┌──
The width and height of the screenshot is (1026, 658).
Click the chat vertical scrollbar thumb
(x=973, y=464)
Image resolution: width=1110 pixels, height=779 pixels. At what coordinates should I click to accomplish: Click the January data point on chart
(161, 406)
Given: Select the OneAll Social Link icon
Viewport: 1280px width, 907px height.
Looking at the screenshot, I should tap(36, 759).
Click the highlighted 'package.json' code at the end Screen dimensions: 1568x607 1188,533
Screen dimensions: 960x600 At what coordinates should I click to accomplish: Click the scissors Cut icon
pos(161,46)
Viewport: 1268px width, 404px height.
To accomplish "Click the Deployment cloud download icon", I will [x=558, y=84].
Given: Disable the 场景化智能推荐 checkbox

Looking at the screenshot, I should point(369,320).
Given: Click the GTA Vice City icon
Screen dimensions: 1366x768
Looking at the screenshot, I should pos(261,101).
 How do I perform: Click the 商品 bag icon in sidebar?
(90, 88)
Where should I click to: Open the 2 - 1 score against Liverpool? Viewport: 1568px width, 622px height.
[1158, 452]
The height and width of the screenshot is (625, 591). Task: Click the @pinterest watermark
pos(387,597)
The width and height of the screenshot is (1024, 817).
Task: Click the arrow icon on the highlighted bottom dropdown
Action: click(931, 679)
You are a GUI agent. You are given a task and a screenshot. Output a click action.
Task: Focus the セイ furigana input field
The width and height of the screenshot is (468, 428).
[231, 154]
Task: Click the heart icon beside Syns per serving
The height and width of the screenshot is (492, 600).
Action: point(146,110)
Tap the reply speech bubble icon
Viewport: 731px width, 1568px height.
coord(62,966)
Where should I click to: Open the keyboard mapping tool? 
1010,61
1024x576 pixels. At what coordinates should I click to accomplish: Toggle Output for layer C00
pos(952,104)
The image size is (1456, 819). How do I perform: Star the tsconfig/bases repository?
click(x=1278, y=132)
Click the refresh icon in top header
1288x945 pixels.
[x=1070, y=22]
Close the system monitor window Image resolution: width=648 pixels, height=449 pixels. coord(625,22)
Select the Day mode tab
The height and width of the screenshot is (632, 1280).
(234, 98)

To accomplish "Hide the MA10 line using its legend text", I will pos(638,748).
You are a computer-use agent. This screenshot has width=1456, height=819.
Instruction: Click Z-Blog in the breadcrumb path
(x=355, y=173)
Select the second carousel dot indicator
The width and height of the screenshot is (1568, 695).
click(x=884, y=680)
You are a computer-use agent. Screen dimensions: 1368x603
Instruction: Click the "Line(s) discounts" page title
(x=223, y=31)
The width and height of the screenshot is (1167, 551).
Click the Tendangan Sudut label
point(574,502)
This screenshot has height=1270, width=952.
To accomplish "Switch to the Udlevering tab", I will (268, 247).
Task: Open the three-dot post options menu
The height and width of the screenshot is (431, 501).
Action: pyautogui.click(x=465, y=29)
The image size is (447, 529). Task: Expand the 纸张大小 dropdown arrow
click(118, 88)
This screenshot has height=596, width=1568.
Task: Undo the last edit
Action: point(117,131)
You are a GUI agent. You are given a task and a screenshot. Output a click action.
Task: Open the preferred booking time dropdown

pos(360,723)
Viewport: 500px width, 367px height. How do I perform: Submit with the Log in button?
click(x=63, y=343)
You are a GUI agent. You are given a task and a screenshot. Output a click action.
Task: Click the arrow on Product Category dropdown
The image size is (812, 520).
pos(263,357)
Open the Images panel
└──
→ **Task instructions**:
Convert every line of the rows above into a numbered list, leaving out the blank lines.

→ **Response**:
1. The width and height of the screenshot is (1026, 658).
2. Click the chat vertical scrollbar thumb
3. (x=973, y=464)
4. Image resolution: width=1110 pixels, height=779 pixels. At what coordinates should I click to accomplish: Click the January data point on chart
5. (161, 406)
6. Given: Select the OneAll Social Link icon
7. Viewport: 1280px width, 907px height.
8. Looking at the screenshot, I should tap(36, 759).
9. Click the highlighted 'package.json' code at the end Screen dimensions: 1568x607 1188,533
10. Screen dimensions: 960x600 At what coordinates should I click to accomplish: Click the scissors Cut icon
11. pos(161,46)
12. Viewport: 1268px width, 404px height.
13. To accomplish "Click the Deployment cloud download icon", I will [x=558, y=84].
14. Given: Disable the 场景化智能推荐 checkbox
15. Looking at the screenshot, I should point(369,320).
16. Given: Click the GTA Vice City icon
17. Screen dimensions: 1366x768
18. Looking at the screenshot, I should pos(261,101).
19.  How do I perform: Click the 商品 bag icon in sidebar?
20. (90, 88)
21. Where should I click to: Open the 2 - 1 score against Liverpool? Viewport: 1568px width, 622px height.
22. [1158, 452]
23. The height and width of the screenshot is (625, 591). Task: Click the @pinterest watermark
24. pos(387,597)
25. The width and height of the screenshot is (1024, 817).
26. Task: Click the arrow icon on the highlighted bottom dropdown
27. Action: click(931, 679)
28. You are a GUI agent. You are given a task and a screenshot. Output a click action.
29. Task: Focus the セイ furigana input field
30. The width and height of the screenshot is (468, 428).
31. [231, 154]
32. Task: Click the heart icon beside Syns per serving
33. The height and width of the screenshot is (492, 600).
34. Action: point(146,110)
35. Tap the reply speech bubble icon
36. Viewport: 731px width, 1568px height.
37. coord(62,966)
38. Where should I click to: Open the keyboard mapping tool? 
39. 1010,61
40. 1024x576 pixels. At what coordinates should I click to accomplish: Toggle Output for layer C00
41. pos(952,104)
42. The image size is (1456, 819). How do I perform: Star the tsconfig/bases repository?
43. click(x=1278, y=132)
44. Click the refresh icon in top header
45. 1288x945 pixels.
46. [x=1070, y=22]
47. Close the system monitor window Image resolution: width=648 pixels, height=449 pixels. coord(625,22)
48. Select the Day mode tab
49. The height and width of the screenshot is (632, 1280).
50. (234, 98)
51. To accomplish "Hide the MA10 line using its legend text", I will pos(638,748).
52. You are a computer-use agent. This screenshot has width=1456, height=819.
53. Instruction: Click Z-Blog in the breadcrumb path
54. (x=355, y=173)
55. Select the second carousel dot indicator
56. The width and height of the screenshot is (1568, 695).
57. click(x=884, y=680)
58. You are a computer-use agent. Screen dimensions: 1368x603
59. Instruction: Click the "Line(s) discounts" page title
60. (x=223, y=31)
61. The width and height of the screenshot is (1167, 551).
62. Click the Tendangan Sudut label
63. point(574,502)
64. This screenshot has height=1270, width=952.
65. To accomplish "Switch to the Udlevering tab", I will (268, 247).
66. Task: Open the three-dot post options menu
67. The height and width of the screenshot is (431, 501).
68. Action: pyautogui.click(x=465, y=29)
69. The image size is (447, 529). Task: Expand the 纸张大小 dropdown arrow
70. click(118, 88)
71. This screenshot has height=596, width=1568.
72. Task: Undo the last edit
73. Action: point(117,131)
74. You are a GUI agent. You are given a task and a screenshot. Output a click action.
75. Task: Open the preferred booking time dropdown
76. pos(360,723)
77. Viewport: 500px width, 367px height. How do I perform: Submit with the Log in button?
78. click(x=63, y=343)
79. You are a GUI agent. You are given a task and a screenshot. Output a click action.
80. Task: Click the arrow on Product Category dropdown
81. The image size is (812, 520).
82. pos(263,357)
83. Open the Images panel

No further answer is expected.